The Cold War, on the other hand, pit one the economy of one society against that of another. Because of that, the reach of conflict was much deeper and emotional because the social order of each society was inextricably linked to its economic order.

Witness the disruptions and social chaos that accompanied the economic changes in the Russian Federation after the dissolution of the Soviet Union.

This is not a Soviet or communist phenomena, though. Today, the US is embroiled in a similar social, political, and economic convulsion for which the primary symptom is (ready?):

Health insurance reform!


Notes

(1) First World countries were aligned with the US, Second World countries were those aligned or allied with the Soviet Union, and Third World countries were non-aligned states not allied with either superpower.

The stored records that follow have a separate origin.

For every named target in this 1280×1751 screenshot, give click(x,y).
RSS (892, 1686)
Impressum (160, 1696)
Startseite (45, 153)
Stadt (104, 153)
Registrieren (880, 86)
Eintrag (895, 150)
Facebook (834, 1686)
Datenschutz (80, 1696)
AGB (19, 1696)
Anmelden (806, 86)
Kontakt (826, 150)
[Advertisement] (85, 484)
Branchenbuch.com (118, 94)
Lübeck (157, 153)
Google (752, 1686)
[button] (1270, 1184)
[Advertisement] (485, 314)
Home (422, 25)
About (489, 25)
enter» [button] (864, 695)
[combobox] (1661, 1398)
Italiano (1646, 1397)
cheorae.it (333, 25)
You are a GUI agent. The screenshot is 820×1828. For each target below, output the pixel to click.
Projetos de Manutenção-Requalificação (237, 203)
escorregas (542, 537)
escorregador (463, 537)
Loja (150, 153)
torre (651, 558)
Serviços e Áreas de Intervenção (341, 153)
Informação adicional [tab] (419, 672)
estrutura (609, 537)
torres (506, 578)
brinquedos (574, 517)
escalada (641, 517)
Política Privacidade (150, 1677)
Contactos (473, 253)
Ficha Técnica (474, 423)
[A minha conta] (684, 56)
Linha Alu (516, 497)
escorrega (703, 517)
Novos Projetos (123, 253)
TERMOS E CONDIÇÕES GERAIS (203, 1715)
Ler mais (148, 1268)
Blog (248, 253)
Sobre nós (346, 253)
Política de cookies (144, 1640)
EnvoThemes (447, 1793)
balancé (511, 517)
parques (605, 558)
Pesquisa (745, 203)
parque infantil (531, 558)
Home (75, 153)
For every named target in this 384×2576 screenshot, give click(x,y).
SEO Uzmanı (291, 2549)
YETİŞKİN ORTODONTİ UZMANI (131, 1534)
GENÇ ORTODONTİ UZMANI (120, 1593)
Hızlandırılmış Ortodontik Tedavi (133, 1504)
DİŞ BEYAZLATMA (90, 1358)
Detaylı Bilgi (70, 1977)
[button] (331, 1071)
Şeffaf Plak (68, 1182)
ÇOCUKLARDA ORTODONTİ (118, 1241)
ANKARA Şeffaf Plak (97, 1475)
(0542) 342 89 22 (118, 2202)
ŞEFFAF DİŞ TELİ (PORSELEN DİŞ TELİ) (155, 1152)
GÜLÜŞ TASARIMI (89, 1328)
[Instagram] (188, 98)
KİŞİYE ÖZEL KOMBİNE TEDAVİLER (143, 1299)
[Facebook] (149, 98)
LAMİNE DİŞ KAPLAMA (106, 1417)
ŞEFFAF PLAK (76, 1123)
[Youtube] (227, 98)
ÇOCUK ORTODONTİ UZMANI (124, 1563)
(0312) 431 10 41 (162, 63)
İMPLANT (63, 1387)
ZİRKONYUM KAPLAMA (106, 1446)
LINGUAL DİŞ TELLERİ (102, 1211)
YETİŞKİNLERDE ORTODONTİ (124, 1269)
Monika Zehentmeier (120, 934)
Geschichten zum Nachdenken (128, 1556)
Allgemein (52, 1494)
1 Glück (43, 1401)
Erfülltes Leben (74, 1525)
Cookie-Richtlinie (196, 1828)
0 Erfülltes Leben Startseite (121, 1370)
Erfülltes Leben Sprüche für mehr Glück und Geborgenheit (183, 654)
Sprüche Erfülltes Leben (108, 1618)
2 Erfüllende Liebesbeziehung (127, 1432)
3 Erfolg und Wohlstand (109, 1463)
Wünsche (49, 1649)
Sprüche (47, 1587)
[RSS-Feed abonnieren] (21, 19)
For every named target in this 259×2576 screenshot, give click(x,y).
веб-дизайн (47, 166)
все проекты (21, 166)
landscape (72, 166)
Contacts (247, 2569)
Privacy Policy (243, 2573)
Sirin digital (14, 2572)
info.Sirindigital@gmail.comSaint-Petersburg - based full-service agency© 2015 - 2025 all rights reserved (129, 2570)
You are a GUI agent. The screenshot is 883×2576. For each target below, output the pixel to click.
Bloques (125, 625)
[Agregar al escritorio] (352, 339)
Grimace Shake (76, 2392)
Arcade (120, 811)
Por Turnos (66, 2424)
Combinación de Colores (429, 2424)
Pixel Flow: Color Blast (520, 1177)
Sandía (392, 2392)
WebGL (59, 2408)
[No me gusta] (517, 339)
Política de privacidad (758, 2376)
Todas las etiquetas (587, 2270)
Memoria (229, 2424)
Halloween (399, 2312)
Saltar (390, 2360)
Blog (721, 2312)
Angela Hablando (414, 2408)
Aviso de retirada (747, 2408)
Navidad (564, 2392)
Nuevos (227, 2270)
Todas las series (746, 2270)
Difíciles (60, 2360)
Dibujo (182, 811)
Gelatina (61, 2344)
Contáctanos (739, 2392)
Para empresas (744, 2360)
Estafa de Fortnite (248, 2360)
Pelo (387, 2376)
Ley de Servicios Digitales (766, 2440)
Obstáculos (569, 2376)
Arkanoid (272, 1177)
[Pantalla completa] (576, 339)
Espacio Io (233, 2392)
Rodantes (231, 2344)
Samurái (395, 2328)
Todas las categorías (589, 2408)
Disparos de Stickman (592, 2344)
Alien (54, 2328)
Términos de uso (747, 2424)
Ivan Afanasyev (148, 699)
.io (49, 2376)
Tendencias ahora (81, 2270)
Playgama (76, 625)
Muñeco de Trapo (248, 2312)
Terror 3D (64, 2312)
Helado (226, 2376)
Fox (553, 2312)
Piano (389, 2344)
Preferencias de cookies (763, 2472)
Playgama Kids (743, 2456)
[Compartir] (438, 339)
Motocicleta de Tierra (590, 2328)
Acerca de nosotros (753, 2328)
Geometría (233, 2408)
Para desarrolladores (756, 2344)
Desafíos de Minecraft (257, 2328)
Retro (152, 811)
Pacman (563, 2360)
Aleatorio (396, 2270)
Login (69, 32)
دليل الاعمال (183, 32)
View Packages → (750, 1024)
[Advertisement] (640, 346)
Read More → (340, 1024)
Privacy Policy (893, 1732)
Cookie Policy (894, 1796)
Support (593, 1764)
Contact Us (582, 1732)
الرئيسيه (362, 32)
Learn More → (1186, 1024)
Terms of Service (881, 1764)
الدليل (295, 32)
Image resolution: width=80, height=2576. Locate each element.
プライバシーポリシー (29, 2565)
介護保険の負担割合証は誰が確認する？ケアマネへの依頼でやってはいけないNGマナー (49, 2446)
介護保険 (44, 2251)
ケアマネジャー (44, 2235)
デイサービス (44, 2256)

(2) "The Truman Doctrine was an American foreign policy whose stated purpose was to counter Soviet geopolitical expansion during the Cold War. It was first announced to Congress by President Harry S. Truman on March 12, 1947 and further developed on July 12, 1948 when he pledged to contain threats to Greece and Turkey. Direct American military force was usually not involved, but Congress appropriated financial aid to support Greece and Turkey. More generally, the Truman Doctrine implied American support for other nations allegedly threatened by Soviet communism. The Truman Doctrine became the foundation of American foreign policy, and led, in 1949, to the formation of NATO, a military alliance that is still in effect." [Read more].

(3) The United States had traditionally refused to become a party to any treaty obligating it and its armed forces to actions outside of US territory. This policy was based on George Washington’s refusal to support the French Revolution and embroil the new country in “foreign entanglements.” However, President Truman signed and the US Senate (not without debate and dissent) ratified the North Atlantic Treaty in 1949. This followed the blockade of Berlin by the Soviets and the resulting US-led airlift, as well as Soviet activities in the Balkans.

(4) Stalin’s goal, most probably, was to concentrate ever more power to himself.

(5) The PRC is led by a communist party and is a country with which we have fought a hot war (Korea). The Communist Party of China is not known for its tolerance of political dissent, but it has implemented reforms so that its economy today is market-oriented and its agriculture is privatized. Today, the PRC has the fastest-growing economy in the world.


This is Not a Scholarly Article! That is, the article presents my conclusions and opinions, backed by references I have chosen, so it resembles a history. However, I did not write it for a scholarly audience in scholarly jargon or submit it to a scholarly peer review.

I do not seek to justify or denigrate the actions taken during the Cold War. I document them and comment upon them, but this is far too complex an issue to be dealt with in one article.

You are welcome—encouraged—to review and comment on the article, of course. Whether or not I rise to the status of your peer is another matter.